§ **What you are asked to do**:
Can you put the lines from the one containing "ORAL DNB (31, 751)" up to and including the last line of the items into a JSON list of strings, one string per line, with blank lines left out?

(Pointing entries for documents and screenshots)

START

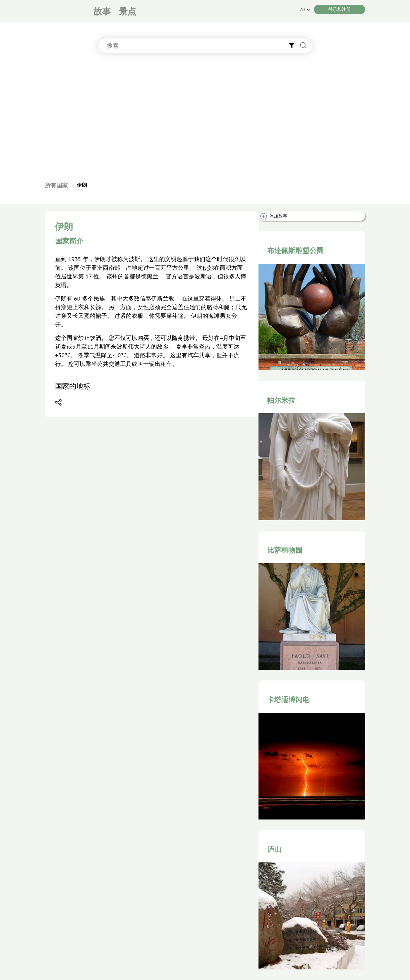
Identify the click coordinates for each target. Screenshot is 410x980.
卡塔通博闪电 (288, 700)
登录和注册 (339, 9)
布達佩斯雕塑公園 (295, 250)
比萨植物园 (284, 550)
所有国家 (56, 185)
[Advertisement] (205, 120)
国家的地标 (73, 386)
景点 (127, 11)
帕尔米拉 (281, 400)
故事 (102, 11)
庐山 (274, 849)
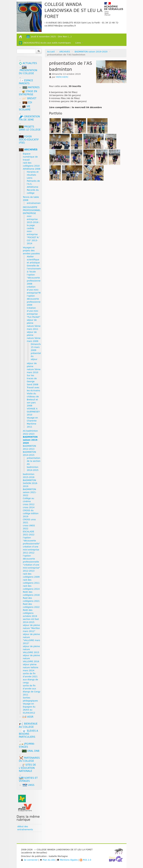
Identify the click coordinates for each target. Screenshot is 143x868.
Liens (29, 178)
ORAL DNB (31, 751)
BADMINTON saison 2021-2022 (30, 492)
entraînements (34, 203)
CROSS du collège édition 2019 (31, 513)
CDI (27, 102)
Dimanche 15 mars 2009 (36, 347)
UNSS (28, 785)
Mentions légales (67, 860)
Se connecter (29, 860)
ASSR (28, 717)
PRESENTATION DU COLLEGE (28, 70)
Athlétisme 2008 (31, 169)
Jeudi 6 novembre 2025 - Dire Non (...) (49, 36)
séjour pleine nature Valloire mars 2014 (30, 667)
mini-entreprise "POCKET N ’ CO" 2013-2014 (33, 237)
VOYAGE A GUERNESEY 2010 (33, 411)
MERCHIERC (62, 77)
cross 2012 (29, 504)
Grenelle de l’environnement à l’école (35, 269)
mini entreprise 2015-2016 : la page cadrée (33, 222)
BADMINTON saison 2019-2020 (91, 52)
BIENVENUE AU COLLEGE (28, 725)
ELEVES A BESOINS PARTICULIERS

END

§ **Solved problem**:
[
  "ORAL DNB (31, 751)",
  "BADMINTON saison 2021-2022 (30, 492)",
  "entraînements (34, 203)",
  "CROSS du collège édition 2019 (31, 513)",
  "CDI (27, 102)",
  "Dimanche 15 mars 2009 (36, 347)",
  "UNSS (28, 785)",
  "Mentions légales (67, 860)",
  "Se connecter (29, 860)",
  "ASSR (28, 717)",
  "PRESENTATION DU COLLEGE (28, 70)",
  "Athlétisme 2008 (31, 169)",
  "Jeudi 6 novembre 2025 - Dire Non (...) (49, 36)",
  "séjour pleine nature Valloire mars 2014 (30, 667)",
  "mini-entreprise \"POCKET N ’ CO\" 2013-2014 (33, 237)",
  "VOYAGE A GUERNESEY 2010 (33, 411)",
  "MERCHIERC (62, 77)",
  "cross 2012 (29, 504)",
  "Grenelle de l’environnement à l’école (35, 269)",
  "mini entreprise 2015-2016 : la page cadrée (33, 222)",
  "BADMINTON saison 2019-2020 (91, 52)",
  "BIENVENUE AU COLLEGE (28, 725)",
  "ELEVES A BESOINS PARTICULIERS"
]